═════ SOURCE EXTRACT ═════
Initial draft of data specifications for cell classification task.

## Summary

Files must be zip containers (filenames will end in '.zip') and include:
- [X.npy array with dimensions (1, y, x, c); raw data](#load-X-data)
- y.npy array with dimensions (1, y, x, 1); instance labels
- [channels.json](#channel-names)
- [classes/cell_type.json](#cell-type-class-specs)

This notebook will help create each component of the file and save them in the correct output format. This notebook also provides an example of how to extract the file contents after annotation using the python zipfile library.

In [None]:
import copy
import os
import re

import imageio
import matplotlib.pyplot as plt
import numpy as np
import pandas as pd
from scipy.ndimage import find_objects

from caliban_toolbox.utils.misc_utils import sorted_nicely

In [None]:
def sanitize(x):
    """Strip out non-alphanumeric characters from a string.
═════ DATA EXTRACT ═════
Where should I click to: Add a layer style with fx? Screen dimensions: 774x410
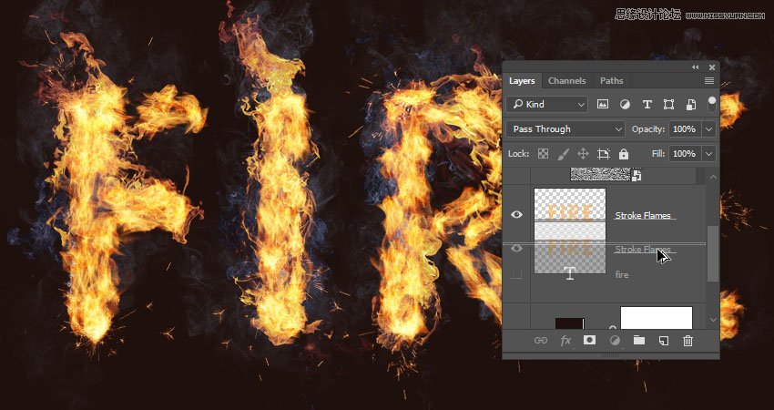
═════
GIVEN INSTRUCTION 1: In the data specification notebook, reproduce the part that opens with the words containing "- y.npy array" and closes with "python zipfile library.", switching "notebook" to "guide".
GIVEN INSTRUCTION 2:
Answer these questions from the data specification notebook:
(a) What must the filenames end in?
(b) What dimensions does the y.npy array have?
(c) Which Python library does the notebook use to extract the file contents after annotation?
GIVEN INSTRUCTION 3: Carry on the data specification notebook from its final line.

REPLY 1:
- y.npy array with dimensions (1, y, x, 1); instance labels
- [channels.json](#channel-names)
- [classes/cell_type.json](#cell-type-class-specs)

This guide will help create each component of the file and save them in the correct output format. This guide also provides an example of how to extract the file contents after annotation using the python zipfile library.

REPLY 2:
(a) '.zip'
(b) (1, y, x, 1)
(c) zipfile

REPLY 3:
    
    https://stackoverflow.com/a/1276774
    
    returns lowercase version of string to help compare
    possible variations of channel or class names, eg:
        - 'B cell' vs 'Bcell' vs 'b_cell'
    
    Note that this will strip out '+' and '-' characters,
    so if that is the only difference between two class names,
    problems may arise! Use 'pos' or 'neg' when creating names
    for lineage classifications instead.
    """
    return re.sub(r'[^a-zA-Z0-9]', '', x).lower()

In [None]:
def check_tif_ext(filename):
    # dotfile not a legitimate .tif file
    if filename.startswith('.'):
        return False
    if os.path.splitext(filename.lower())[1] in ['.tif', '.tiff']:
        return True
    return False

In [None]:
# example data
DATA_DIR = os.path.abspath('../data/cell_classification_example')

### Starting from predicted classifications
Annotation files for DCL will likely need to be prepared from existing data in a different format.

In [None]:
# load the existing cell classification mapping
example_key = os.path.join(DATA_DIR, 'cell_key.csv')
example_key_df = pd.read_csv(example_key, header=None)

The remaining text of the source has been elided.